Les acteurs culturels passent souvent entre les mailles du filet de la sécurité sociale et de la prévoyance professionnelle en raison de leur mode de travail particulier : les rentes AVS minimales ne sont payées qu’aux personnes ayant cotisé sans interruption pendant 44, respectivement 45 ans. Les prestations de l’AI sont également très basses, et en cas d’impossibilité de travailler pour cause de maladie ou d’accident, les acteurs culturels – indépendants ou salariés – qui n’ont pas leur propre prévoyance se retrouvent très vite dans une situation difficile.
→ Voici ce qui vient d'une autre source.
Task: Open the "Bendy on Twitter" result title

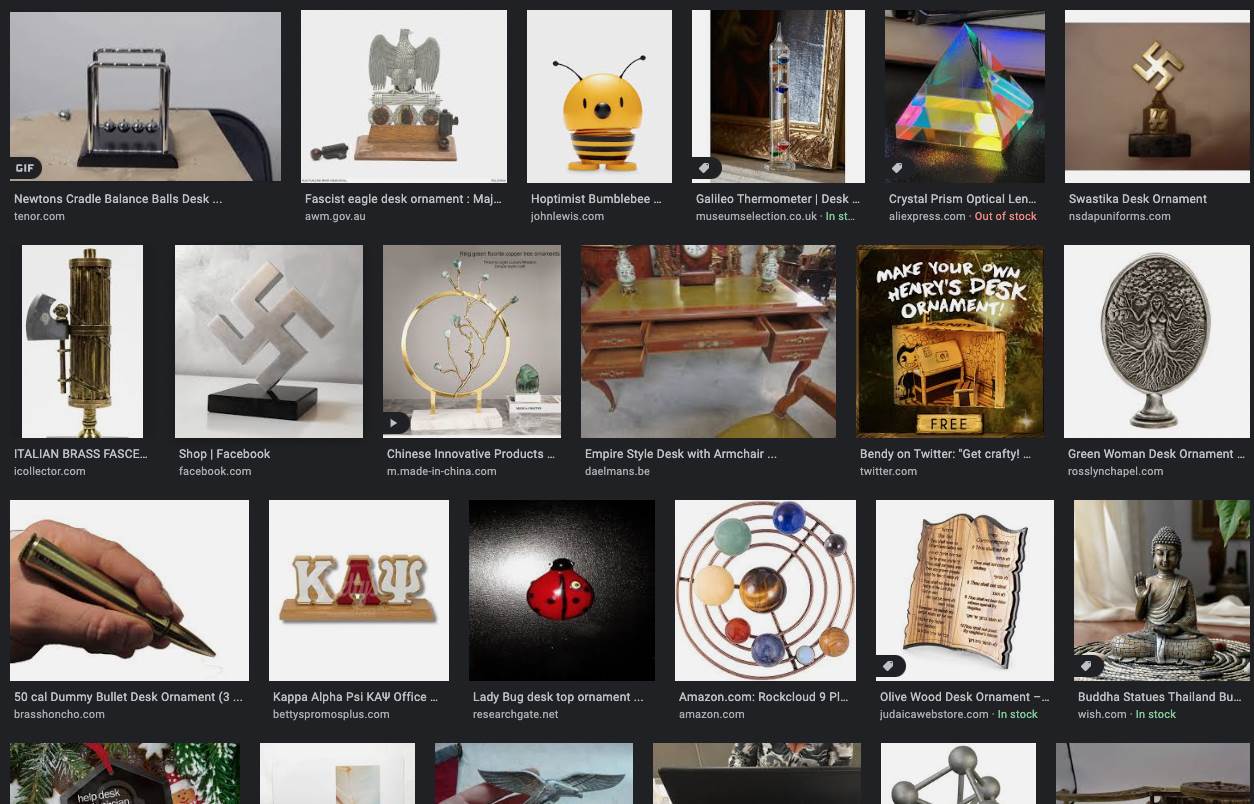Action: point(945,454)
Certes, chacun a droit à des prestations complémentaires et peut s’adresser à des institutions d’aide publiques ou privées en cas de besoin. Mais il est amer d’arriver à l’âge de la retraite en ne disposant que du minimum vital. De plus, le recours à des institutions d’aide sociale est souvent perçu comme rabaissant. Par ailleurs, les travailleurs indépendants n’ont pas droit aux indemnités de chômage, ce qui force de nombreux acteurs culturels à abandonner leur activité de création pour se trouver une activité professionnelle plus sûre.
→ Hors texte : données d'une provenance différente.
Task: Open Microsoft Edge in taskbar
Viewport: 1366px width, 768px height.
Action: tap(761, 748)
La législation en matière de sécurité sociale et de prévoyance professionnelle en Suisse passe souvent à côté des besoins et de la situation des acteurs culturels intermittents. Il existe pourtant des possibilités de s’assurer : cette manifestation vous permettra de mieux les connaître.

Intervenant-e-s :
Hans Läubli, directeur de Suisseculture et conseiller de Suisseculture Sociale
Yolanda Schweri, Directrice Fondation Charles Apothéloz
Anne Papilloud, co-Présidente des Fondations Artes&Comoedia et Comoedia, secrétaire générale du Syndicat suisse romand du spectacle

La conférence sera traduite simultanément d’allemand en français et de français en allemand.

La conférence sera suivie d’un apéro permettant des échanges entre participants et intervenants.